Damnoen Saduak is considered to be one of the most popular touristic attractions in the Thai capital, with hordes of tourists swarming there every weekend. However, out of the plenty of Bangkok’s floating markets, it happens also to be the only one opening on weekdays, when it can be quite nice a destination to spend a relaxing morning or afternoon.
It is situated about 65 km west of Bangkok, and you can find a multitude of tour agencies offering organized day-trips to the place, for prices which can vary from as high as you can imagine, down to 400 baht (the cheapest I heard of), which is quite a fair price. If you, however, want to preserve the most of your budget, and you are not the kind of tourist who likes being picked up from a place, carried around like a freight, and dropped back at the same place without having to think of anything, you’d rather take my approach on it, going there on your own by public transport.
There is a mini-bus line running from Victoria Monument station in Bangkok to the market and back for 100 baht each way. The trip can take from an hour and a half up to well over two, depending on the traffic. However, we didn’t find that bus any excessively uncomfortable, so the time may pass by delightfully enough peering out of the window the various city districts you’ll be passing by, either sleeping or whatever…
When we finally arrived, the bus stopped a couple of kilometers before we reach the site for a reason unknown to me, until it became obvious as soon as I stepped my first foot outside the bus. The bus company has a contract with a tour agency. So, that’s why it let us get off right outside its office where a tout-lady was lurking, so to attempt to offer us to hire a boat for the ridiculous amount of 2000 baht an hour! (which amount I can bet it constitutes a monthly salary for a great number of people in this country). Furthermore, she even tried to convince us that we cannot walk to the market, calling forth an obscure argument which I didn’t really understand – nor I gave any effort to do so. Anyway, as we started to walk to the market, we kept encountering more and more boat-hire-service agencies, which were laying consecutively by the side of the road, each of them with a tout trying to offer us the damn boat for a price proportionately dropping as we were approximating the market. When we finally made it to the market the offer had sunken to 100 baht, and it could possibly fall even more if we were to bargain it. But we didn’t, as, from the very beginning, we did not have any single plan of hiring a boat anyway.
We rather wanted to just spend an easy afternoon strolling along the canals, and so we did, and we pretty much enjoyed it also.

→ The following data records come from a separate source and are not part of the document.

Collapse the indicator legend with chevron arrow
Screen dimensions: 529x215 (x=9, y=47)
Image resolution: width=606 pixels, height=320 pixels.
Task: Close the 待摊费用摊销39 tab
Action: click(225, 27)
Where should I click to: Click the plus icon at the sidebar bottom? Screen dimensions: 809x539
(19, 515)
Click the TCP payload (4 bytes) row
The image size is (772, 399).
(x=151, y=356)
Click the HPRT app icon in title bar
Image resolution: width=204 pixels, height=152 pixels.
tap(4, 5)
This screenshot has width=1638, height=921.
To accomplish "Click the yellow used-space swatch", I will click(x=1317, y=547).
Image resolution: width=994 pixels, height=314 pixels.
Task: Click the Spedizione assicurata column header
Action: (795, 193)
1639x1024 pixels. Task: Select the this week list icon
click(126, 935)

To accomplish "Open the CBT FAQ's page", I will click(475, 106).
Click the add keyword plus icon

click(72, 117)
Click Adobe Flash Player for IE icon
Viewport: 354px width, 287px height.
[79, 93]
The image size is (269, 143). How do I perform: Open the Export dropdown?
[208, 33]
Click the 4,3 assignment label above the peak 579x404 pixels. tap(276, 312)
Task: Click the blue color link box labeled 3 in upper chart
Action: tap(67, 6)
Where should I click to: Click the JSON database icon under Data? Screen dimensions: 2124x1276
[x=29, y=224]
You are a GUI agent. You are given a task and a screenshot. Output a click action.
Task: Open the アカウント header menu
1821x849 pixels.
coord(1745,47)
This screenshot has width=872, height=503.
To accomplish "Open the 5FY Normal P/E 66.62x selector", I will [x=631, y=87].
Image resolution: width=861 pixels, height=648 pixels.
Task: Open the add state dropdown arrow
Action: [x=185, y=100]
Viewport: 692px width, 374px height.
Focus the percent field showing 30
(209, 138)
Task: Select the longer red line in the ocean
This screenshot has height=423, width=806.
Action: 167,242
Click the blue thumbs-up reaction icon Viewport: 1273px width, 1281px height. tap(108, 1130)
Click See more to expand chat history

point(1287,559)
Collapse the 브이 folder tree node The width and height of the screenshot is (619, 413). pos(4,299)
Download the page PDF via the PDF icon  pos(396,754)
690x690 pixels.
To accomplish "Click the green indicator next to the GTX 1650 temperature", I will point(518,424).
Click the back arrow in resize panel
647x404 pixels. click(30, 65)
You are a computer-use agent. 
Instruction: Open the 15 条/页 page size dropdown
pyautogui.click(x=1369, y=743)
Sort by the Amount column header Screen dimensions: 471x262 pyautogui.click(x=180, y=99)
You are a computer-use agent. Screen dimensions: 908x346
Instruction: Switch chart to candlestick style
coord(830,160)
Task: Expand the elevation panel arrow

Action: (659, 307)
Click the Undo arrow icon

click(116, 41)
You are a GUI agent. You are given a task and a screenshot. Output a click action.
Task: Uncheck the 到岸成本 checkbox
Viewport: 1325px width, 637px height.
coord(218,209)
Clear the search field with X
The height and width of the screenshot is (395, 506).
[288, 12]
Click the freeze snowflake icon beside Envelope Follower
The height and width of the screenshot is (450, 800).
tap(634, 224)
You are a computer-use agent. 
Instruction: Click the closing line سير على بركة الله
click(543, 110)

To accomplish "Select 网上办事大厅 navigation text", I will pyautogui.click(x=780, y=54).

By the time we got there, most of the tourists were away, most of the souvenir shops were closed, and general tranquillity was prevalent around that built-on-top-of-water-village and its water-alleys. You could only see a few old ladies squatted astern their canoes, wearing those large wooden hats (or rather portable sheds) of theirs, rowing slowly around the canals and trying to sell some last more of their fruits or whatever. Most of the inhabitants had already fastened their vessels and were sat resting on some shady corner or another on the wharves outside their homes. And they would always greet us with an earnest, wide smile when we were passing by them. We kept walking around watching the sweet little wooden houses built upon trunks above the water. Every now and then we’d need to cross the bridges from side to side – of which some were bridges in a more common sense while others mere planks above the water. We also moved outside the village where we could walk a little around the banana crops surrounding it. That’s how a beautiful afternoon was spent.